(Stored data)
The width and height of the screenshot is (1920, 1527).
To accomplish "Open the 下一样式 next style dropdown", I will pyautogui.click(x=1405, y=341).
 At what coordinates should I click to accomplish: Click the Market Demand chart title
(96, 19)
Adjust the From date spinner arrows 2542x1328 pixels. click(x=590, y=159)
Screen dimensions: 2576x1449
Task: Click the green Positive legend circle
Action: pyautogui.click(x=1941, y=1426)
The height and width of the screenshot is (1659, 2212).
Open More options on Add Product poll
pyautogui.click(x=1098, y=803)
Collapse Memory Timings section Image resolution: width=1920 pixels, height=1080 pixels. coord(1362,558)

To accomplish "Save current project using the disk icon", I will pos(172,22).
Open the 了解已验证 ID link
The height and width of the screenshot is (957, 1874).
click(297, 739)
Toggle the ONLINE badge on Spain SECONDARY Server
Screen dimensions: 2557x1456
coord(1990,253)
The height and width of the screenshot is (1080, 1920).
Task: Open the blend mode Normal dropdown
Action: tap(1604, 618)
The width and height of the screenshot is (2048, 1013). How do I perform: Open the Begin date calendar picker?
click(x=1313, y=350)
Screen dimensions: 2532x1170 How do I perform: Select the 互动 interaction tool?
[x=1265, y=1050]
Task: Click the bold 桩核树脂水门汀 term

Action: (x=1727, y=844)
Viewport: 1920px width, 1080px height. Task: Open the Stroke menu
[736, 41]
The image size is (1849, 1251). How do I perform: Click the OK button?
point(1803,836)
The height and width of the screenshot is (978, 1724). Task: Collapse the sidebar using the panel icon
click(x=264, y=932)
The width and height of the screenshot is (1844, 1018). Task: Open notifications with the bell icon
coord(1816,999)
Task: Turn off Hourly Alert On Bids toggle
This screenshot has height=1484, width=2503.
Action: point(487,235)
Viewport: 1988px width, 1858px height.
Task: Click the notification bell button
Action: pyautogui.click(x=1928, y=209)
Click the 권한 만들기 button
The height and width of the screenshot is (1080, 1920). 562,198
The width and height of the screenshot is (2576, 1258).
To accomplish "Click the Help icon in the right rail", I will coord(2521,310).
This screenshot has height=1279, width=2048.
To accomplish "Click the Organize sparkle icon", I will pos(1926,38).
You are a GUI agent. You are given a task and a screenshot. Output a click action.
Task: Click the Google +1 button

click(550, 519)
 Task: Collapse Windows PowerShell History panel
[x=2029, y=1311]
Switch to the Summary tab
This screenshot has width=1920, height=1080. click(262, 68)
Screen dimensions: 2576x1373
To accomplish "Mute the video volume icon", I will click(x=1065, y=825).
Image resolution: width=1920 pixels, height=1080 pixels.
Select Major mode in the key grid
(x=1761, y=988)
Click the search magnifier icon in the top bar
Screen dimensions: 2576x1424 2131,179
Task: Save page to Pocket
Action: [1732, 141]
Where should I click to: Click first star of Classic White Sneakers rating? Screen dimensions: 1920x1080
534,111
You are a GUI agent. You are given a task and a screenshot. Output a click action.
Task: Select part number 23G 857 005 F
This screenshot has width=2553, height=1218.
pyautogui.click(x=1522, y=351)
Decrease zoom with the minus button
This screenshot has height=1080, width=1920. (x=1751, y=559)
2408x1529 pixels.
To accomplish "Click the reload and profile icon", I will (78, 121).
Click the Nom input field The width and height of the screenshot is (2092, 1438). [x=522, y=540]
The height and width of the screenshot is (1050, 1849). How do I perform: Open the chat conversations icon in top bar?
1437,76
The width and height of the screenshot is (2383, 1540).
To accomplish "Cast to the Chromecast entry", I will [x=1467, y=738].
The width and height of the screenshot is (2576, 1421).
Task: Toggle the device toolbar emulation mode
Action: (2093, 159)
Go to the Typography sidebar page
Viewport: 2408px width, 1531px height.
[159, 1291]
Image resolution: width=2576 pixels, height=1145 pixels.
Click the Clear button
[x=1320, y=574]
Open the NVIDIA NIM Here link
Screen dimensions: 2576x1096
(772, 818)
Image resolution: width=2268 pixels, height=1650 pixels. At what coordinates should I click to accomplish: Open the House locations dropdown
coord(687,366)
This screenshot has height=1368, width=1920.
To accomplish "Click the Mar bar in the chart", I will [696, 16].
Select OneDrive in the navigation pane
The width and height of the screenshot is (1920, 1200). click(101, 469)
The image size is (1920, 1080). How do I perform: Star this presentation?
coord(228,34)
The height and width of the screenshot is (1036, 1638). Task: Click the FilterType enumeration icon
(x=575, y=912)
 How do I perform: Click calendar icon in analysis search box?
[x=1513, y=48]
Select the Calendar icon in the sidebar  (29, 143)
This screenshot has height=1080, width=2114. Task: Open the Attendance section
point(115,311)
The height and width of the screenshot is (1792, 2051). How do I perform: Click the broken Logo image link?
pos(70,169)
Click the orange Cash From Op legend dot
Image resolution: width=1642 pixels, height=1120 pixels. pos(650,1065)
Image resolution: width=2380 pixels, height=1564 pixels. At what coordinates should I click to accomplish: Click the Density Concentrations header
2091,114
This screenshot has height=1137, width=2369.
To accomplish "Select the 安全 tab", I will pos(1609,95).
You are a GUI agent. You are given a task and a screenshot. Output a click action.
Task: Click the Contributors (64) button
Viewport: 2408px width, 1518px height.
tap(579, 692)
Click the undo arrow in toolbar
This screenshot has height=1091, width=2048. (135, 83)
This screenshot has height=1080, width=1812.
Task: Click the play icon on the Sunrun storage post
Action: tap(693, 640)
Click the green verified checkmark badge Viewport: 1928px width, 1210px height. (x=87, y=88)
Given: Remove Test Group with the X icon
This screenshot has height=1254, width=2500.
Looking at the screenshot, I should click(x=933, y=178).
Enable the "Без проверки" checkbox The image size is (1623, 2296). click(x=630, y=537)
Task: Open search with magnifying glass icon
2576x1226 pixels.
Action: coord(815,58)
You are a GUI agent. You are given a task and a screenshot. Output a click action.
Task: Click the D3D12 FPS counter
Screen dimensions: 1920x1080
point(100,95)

*Problem description*
Could you reproduce every record above exactly as it stands?

*Answer below*
The width and height of the screenshot is (1920, 1527).
To accomplish "Open the 下一样式 next style dropdown", I will pyautogui.click(x=1405, y=341).
 At what coordinates should I click to accomplish: Click the Market Demand chart title
(96, 19)
Adjust the From date spinner arrows 2542x1328 pixels. click(x=590, y=159)
Screen dimensions: 2576x1449
Task: Click the green Positive legend circle
Action: pyautogui.click(x=1941, y=1426)
The height and width of the screenshot is (1659, 2212).
Open More options on Add Product poll
pyautogui.click(x=1098, y=803)
Collapse Memory Timings section Image resolution: width=1920 pixels, height=1080 pixels. coord(1362,558)

To accomplish "Save current project using the disk icon", I will pos(172,22).
Open the 了解已验证 ID link
The height and width of the screenshot is (957, 1874).
click(297, 739)
Toggle the ONLINE badge on Spain SECONDARY Server
Screen dimensions: 2557x1456
coord(1990,253)
The height and width of the screenshot is (1080, 1920).
Task: Open the blend mode Normal dropdown
Action: tap(1604, 618)
The width and height of the screenshot is (2048, 1013). How do I perform: Open the Begin date calendar picker?
click(x=1313, y=350)
Screen dimensions: 2532x1170 How do I perform: Select the 互动 interaction tool?
[x=1265, y=1050]
Task: Click the bold 桩核树脂水门汀 term

Action: (x=1727, y=844)
Viewport: 1920px width, 1080px height. Task: Open the Stroke menu
[736, 41]
The image size is (1849, 1251). How do I perform: Click the OK button?
point(1803,836)
The height and width of the screenshot is (978, 1724). Task: Collapse the sidebar using the panel icon
click(x=264, y=932)
The width and height of the screenshot is (1844, 1018). Task: Open notifications with the bell icon
coord(1816,999)
Task: Turn off Hourly Alert On Bids toggle
This screenshot has height=1484, width=2503.
Action: point(487,235)
Viewport: 1988px width, 1858px height.
Task: Click the notification bell button
Action: pyautogui.click(x=1928, y=209)
Click the 권한 만들기 button
The height and width of the screenshot is (1080, 1920). 562,198
The width and height of the screenshot is (2576, 1258).
To accomplish "Click the Help icon in the right rail", I will coord(2521,310).
This screenshot has height=1279, width=2048.
To accomplish "Click the Organize sparkle icon", I will pos(1926,38).
You are a GUI agent. You are given a task and a screenshot. Output a click action.
Task: Click the Google +1 button

click(550, 519)
 Task: Collapse Windows PowerShell History panel
[x=2029, y=1311]
Switch to the Summary tab
This screenshot has width=1920, height=1080. click(262, 68)
Screen dimensions: 2576x1373
To accomplish "Mute the video volume icon", I will click(x=1065, y=825).
Image resolution: width=1920 pixels, height=1080 pixels.
Select Major mode in the key grid
(x=1761, y=988)
Click the search magnifier icon in the top bar
Screen dimensions: 2576x1424 2131,179
Task: Save page to Pocket
Action: [1732, 141]
Where should I click to: Click first star of Classic White Sneakers rating? Screen dimensions: 1920x1080
534,111
You are a GUI agent. You are given a task and a screenshot. Output a click action.
Task: Select part number 23G 857 005 F
This screenshot has width=2553, height=1218.
pyautogui.click(x=1522, y=351)
Decrease zoom with the minus button
This screenshot has height=1080, width=1920. (x=1751, y=559)
2408x1529 pixels.
To accomplish "Click the reload and profile icon", I will (78, 121).
Click the Nom input field The width and height of the screenshot is (2092, 1438). [x=522, y=540]
The height and width of the screenshot is (1050, 1849). How do I perform: Open the chat conversations icon in top bar?
1437,76
The width and height of the screenshot is (2383, 1540).
To accomplish "Cast to the Chromecast entry", I will [x=1467, y=738].
The width and height of the screenshot is (2576, 1421).
Task: Toggle the device toolbar emulation mode
Action: (2093, 159)
Go to the Typography sidebar page
Viewport: 2408px width, 1531px height.
[159, 1291]
Image resolution: width=2576 pixels, height=1145 pixels.
Click the Clear button
[x=1320, y=574]
Open the NVIDIA NIM Here link
Screen dimensions: 2576x1096
(772, 818)
Image resolution: width=2268 pixels, height=1650 pixels. At what coordinates should I click to accomplish: Open the House locations dropdown
coord(687,366)
This screenshot has height=1368, width=1920.
To accomplish "Click the Mar bar in the chart", I will [696, 16].
Select OneDrive in the navigation pane
The width and height of the screenshot is (1920, 1200). click(101, 469)
The image size is (1920, 1080). How do I perform: Star this presentation?
coord(228,34)
The height and width of the screenshot is (1036, 1638). Task: Click the FilterType enumeration icon
(x=575, y=912)
 How do I perform: Click calendar icon in analysis search box?
[x=1513, y=48]
Select the Calendar icon in the sidebar  (29, 143)
This screenshot has height=1080, width=2114. Task: Open the Attendance section
point(115,311)
The height and width of the screenshot is (1792, 2051). How do I perform: Click the broken Logo image link?
pos(70,169)
Click the orange Cash From Op legend dot
Image resolution: width=1642 pixels, height=1120 pixels. pos(650,1065)
Image resolution: width=2380 pixels, height=1564 pixels. At what coordinates should I click to accomplish: Click the Density Concentrations header
2091,114
This screenshot has height=1137, width=2369.
To accomplish "Select the 安全 tab", I will pos(1609,95).
You are a GUI agent. You are given a task and a screenshot. Output a click action.
Task: Click the Contributors (64) button
Viewport: 2408px width, 1518px height.
tap(579, 692)
Click the undo arrow in toolbar
This screenshot has height=1091, width=2048. (135, 83)
This screenshot has height=1080, width=1812.
Task: Click the play icon on the Sunrun storage post
Action: tap(693, 640)
Click the green verified checkmark badge Viewport: 1928px width, 1210px height. (x=87, y=88)
Given: Remove Test Group with the X icon
This screenshot has height=1254, width=2500.
Looking at the screenshot, I should click(x=933, y=178).
Enable the "Без проверки" checkbox The image size is (1623, 2296). click(x=630, y=537)
Task: Open search with magnifying glass icon
2576x1226 pixels.
Action: coord(815,58)
You are a GUI agent. You are given a task and a screenshot. Output a click action.
Task: Click the D3D12 FPS counter
Screen dimensions: 1920x1080
point(100,95)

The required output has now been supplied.